Man könnte versucht sein, diese Erzählungen mit Mißtrauen aufzunehmen, wären nicht neuerdings wiederholt ähnliche Riesen beobachtet und gefangen worden. Bei New York tödtete man einen Rochen, welcher fast die Größe eines Walfisches und ungefähr fünftausend Kilogramm an Gewicht hatte. Sein Leib war fünf, sein Schwanz einen Meter lang; die Breite von einer Brustflosse zur anderen betrug sechs Meter. Die Kräfte von zwei Gespann Ochsen, zwei Pferden und zweiundzwanzig Menschen reichten kaum hin, um das Ungethüm ans Land zu ziehen.
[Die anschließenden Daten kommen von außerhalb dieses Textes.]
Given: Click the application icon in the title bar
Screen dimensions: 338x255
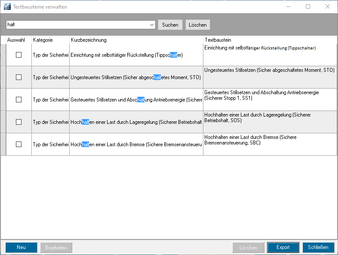Looking at the screenshot, I should (7, 7).
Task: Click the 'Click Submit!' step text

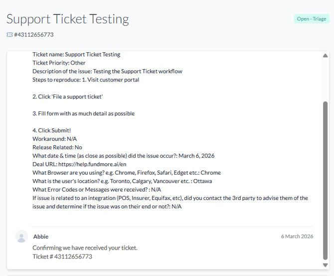Action: (55, 130)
Neuerdings beschrieb ein Amerikaner, Elliot, sehr ausführlich eine von ihm veranstaltete Jagd auf diesen Seeteufel, erzählt, daß derselbe im Meerbusen von Mejiko, wenn auch nicht gerade häufig, so doch regelmäßig vorkomme, außerordentlich rasch und zierlich schwimme, sich in merkwürdigen, sprungartigen Bewegungen durch das Wasser wälze, oft eine und die andere seiner Flossen über die Oberfläche desselben erhebend, gelegentlich sich in einer Ankerkette verwickele, das Schiff losreiße und dann, gereizt durch den sich an ihm festhängenden Anker, mit dämonischer Kraft hin- und herschleife. »Zuweilen, wenn auch nicht oft«, sagt er, »kann man sich dem riesigen Fische nähern, während er in seichtem Wasser seiner Nahrung, Garneelen und kleinen Fischen, nachgeht; immer aber hat man sich dann vorzusehen, weil seine Bewegungen außerordentlich schnell, wie die eines Vogels.« Der Mann beschreibt sehr ausführlich, wie er Jagd gemacht und nach vieler Mühe endlich einen dieser Fische gespießt, nach langem Kampfe getödtet, wirklich ans Land geschleift und gemessen habe: die Breite von einer Flossenspitze bis zur anderen betrug gegen sechs Meter.

Quelle:
Brehms Thierleben. Allgemeine Kunde des Thierreichs, Achter Band, Dritte Abtheilung: Kriechthiere, Lurche und Fische, Zweiter Band: Fische. Leipzig: Verlag des Bibliographischen Instituts, 1884., S. 389-390.